» **Work to be completed**:
Your copy should match the entries exactly, with no images carried over.
[Information Boundary: Start]
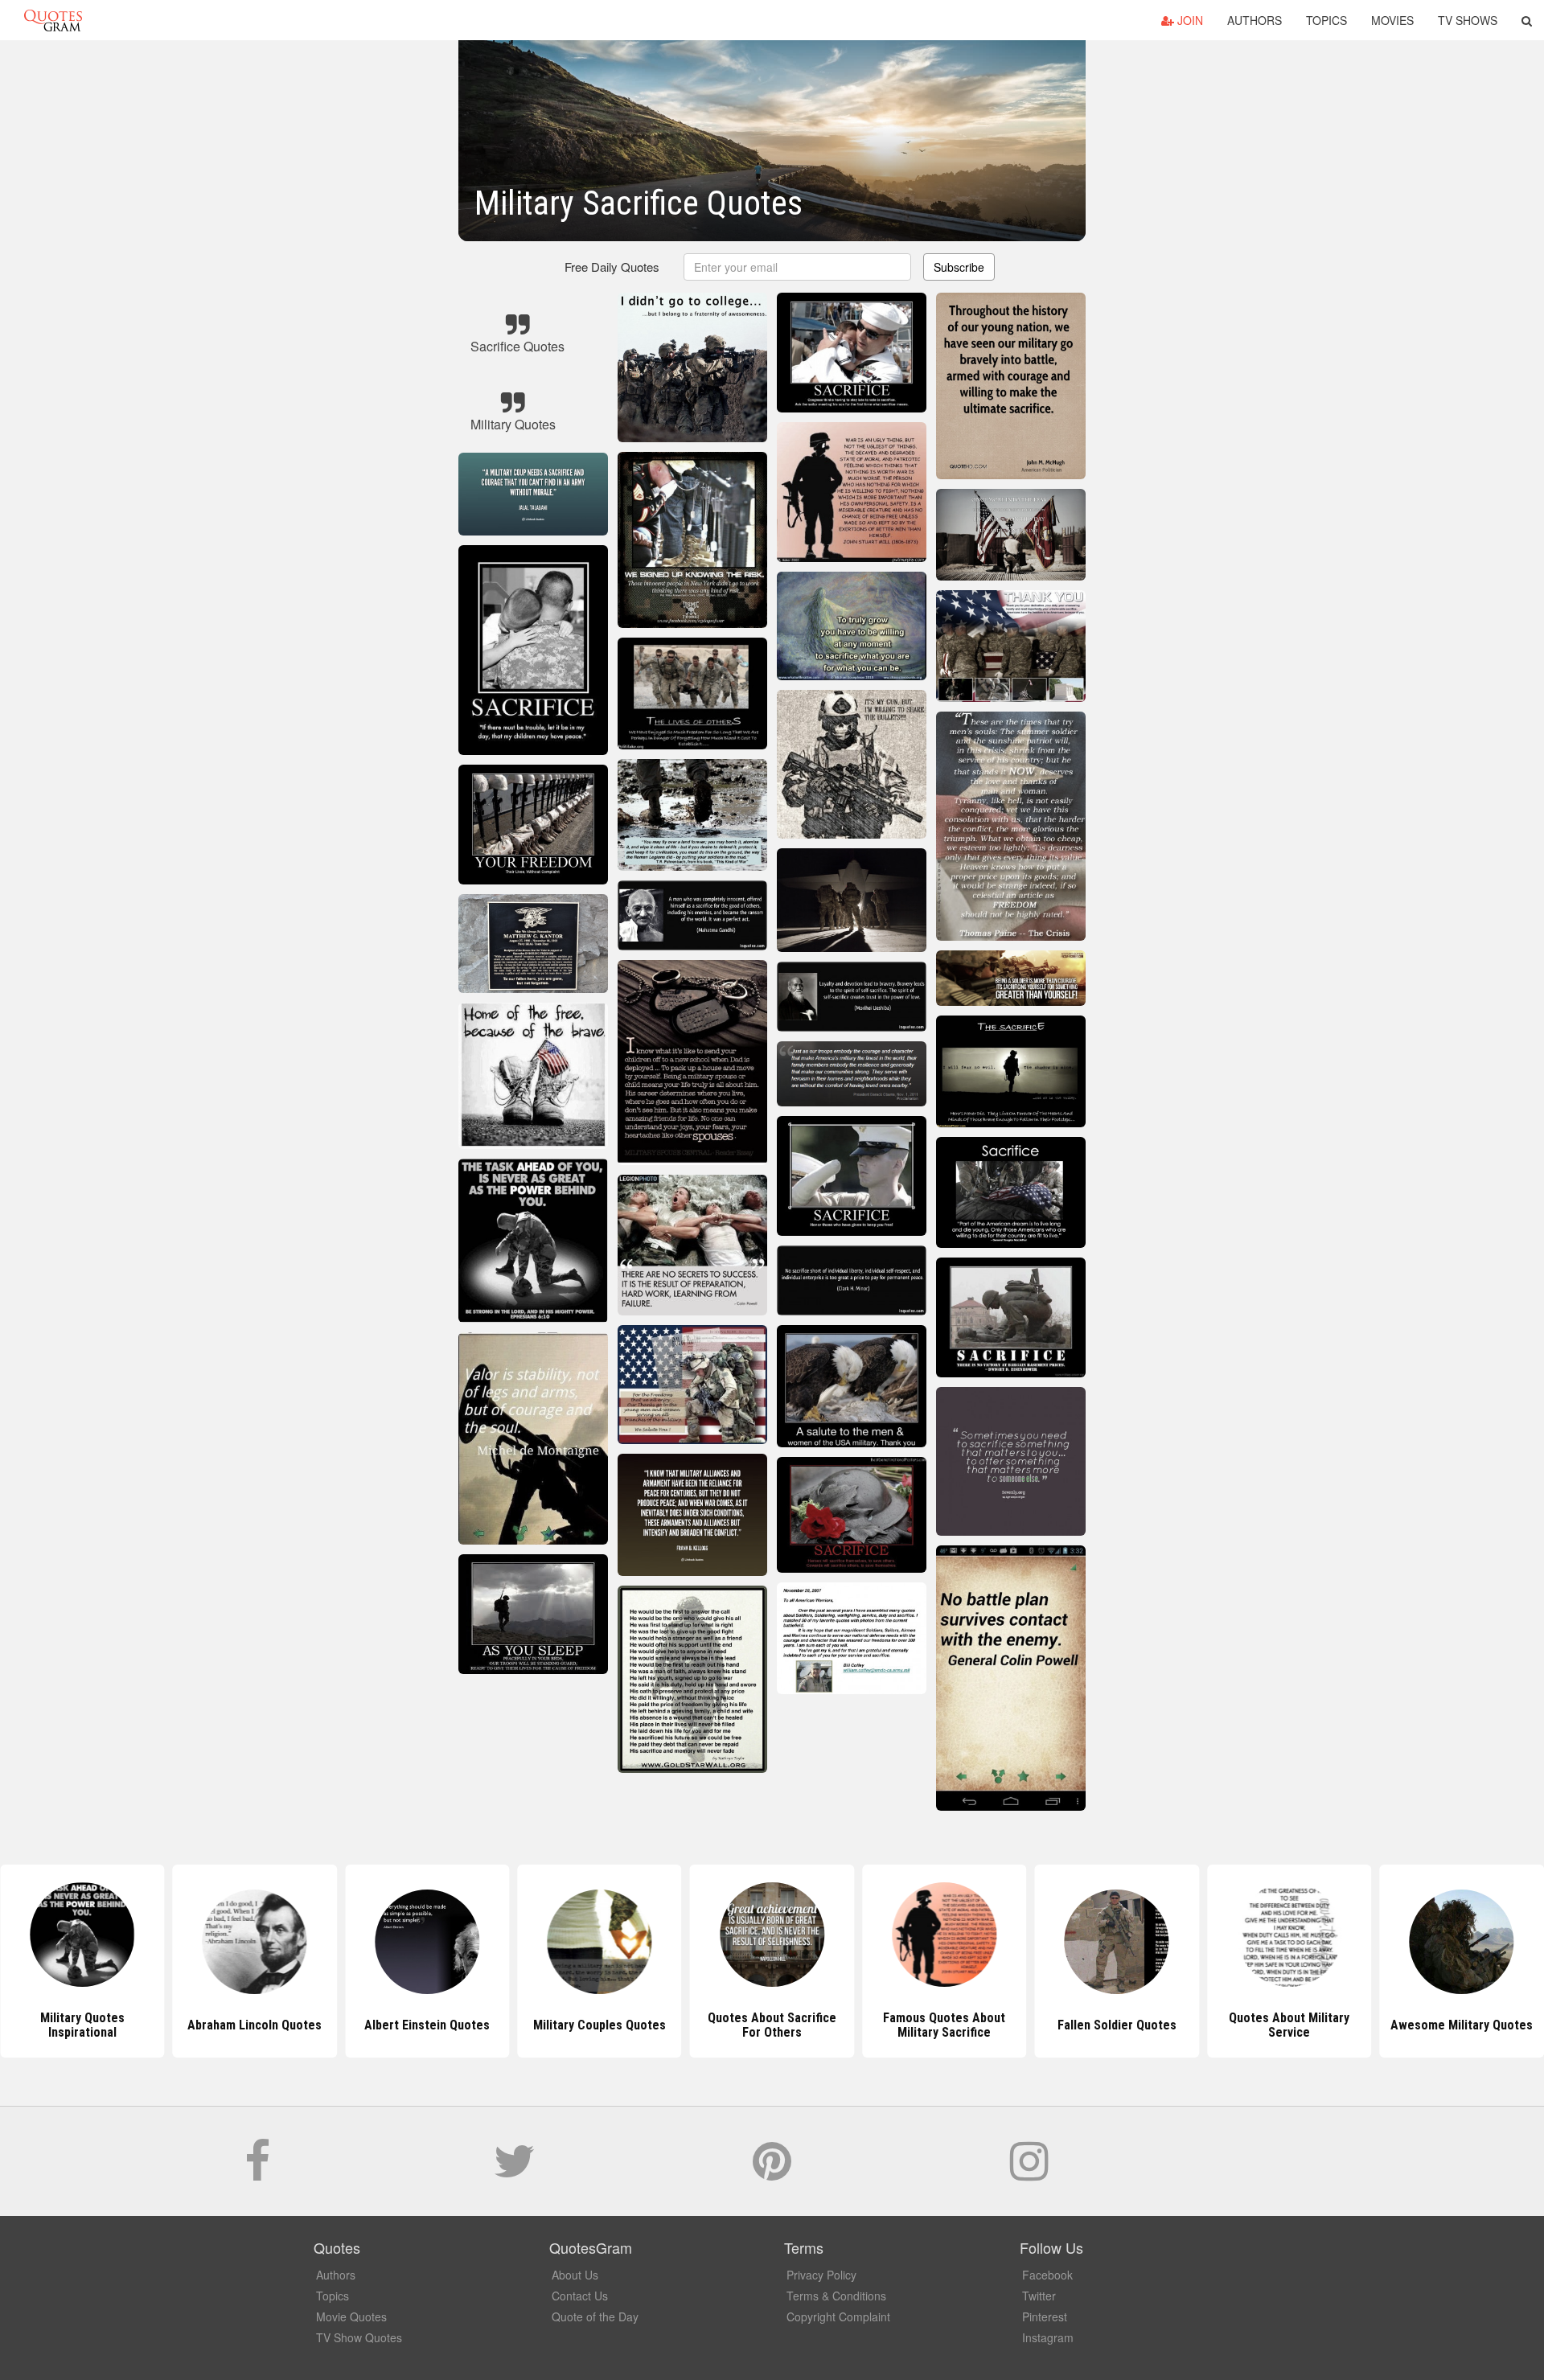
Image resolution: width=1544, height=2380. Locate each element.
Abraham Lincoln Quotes (82, 2025)
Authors (1254, 20)
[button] (1526, 20)
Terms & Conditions (836, 2296)
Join (1188, 20)
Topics (1326, 20)
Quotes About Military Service (1117, 2025)
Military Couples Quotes (427, 2025)
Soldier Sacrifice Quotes (1462, 2025)
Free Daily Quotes (612, 266)
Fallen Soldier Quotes (944, 2025)
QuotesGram (53, 20)
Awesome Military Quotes (1289, 2025)
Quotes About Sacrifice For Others (599, 2025)
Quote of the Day (595, 2316)
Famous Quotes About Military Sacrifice (772, 2025)
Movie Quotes (351, 2316)
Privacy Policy (821, 2275)
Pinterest (1044, 2316)
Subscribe (959, 267)
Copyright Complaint (838, 2316)
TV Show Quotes (359, 2337)
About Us (575, 2275)
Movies (1392, 20)
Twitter (1039, 2296)
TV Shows (1467, 20)
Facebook (1047, 2275)
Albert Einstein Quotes (255, 2025)
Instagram (1048, 2337)
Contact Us (580, 2296)
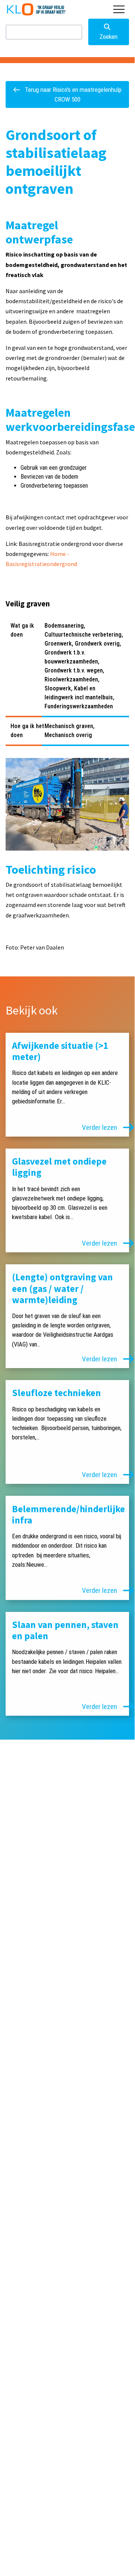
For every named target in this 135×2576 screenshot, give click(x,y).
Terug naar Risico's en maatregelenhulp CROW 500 (72, 94)
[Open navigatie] (119, 9)
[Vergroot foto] (67, 804)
[Information Boundary: End]
» **Reply**:
Image resolution: width=1544, height=2380. Locate each element.
Abraham Lincoln Quotes (82, 2025)
Authors (1254, 20)
[button] (1526, 20)
Terms & Conditions (836, 2296)
Join (1188, 20)
Topics (1326, 20)
Quotes About Military Service (1117, 2025)
Military Couples Quotes (427, 2025)
Soldier Sacrifice Quotes (1462, 2025)
Free Daily Quotes (612, 266)
Fallen Soldier Quotes (944, 2025)
QuotesGram (53, 20)
Awesome Military Quotes (1289, 2025)
Quotes About Sacrifice For Others (599, 2025)
Quote of the Day (595, 2316)
Famous Quotes About Military Sacrifice (772, 2025)
Movie Quotes (351, 2316)
Privacy Policy (821, 2275)
Pinterest (1044, 2316)
Subscribe (959, 267)
Copyright Complaint (838, 2316)
TV Show Quotes (359, 2337)
About Us (575, 2275)
Movies (1392, 20)
Twitter (1039, 2296)
TV Shows (1467, 20)
Facebook (1047, 2275)
Albert Einstein Quotes (255, 2025)
Instagram (1048, 2337)
Contact Us (580, 2296)
For every named target in this 135×2576 screenshot, give click(x,y).
Terug naar Risico's en maatregelenhulp CROW 500 (72, 94)
[Open navigatie] (119, 9)
[Vergroot foto] (67, 804)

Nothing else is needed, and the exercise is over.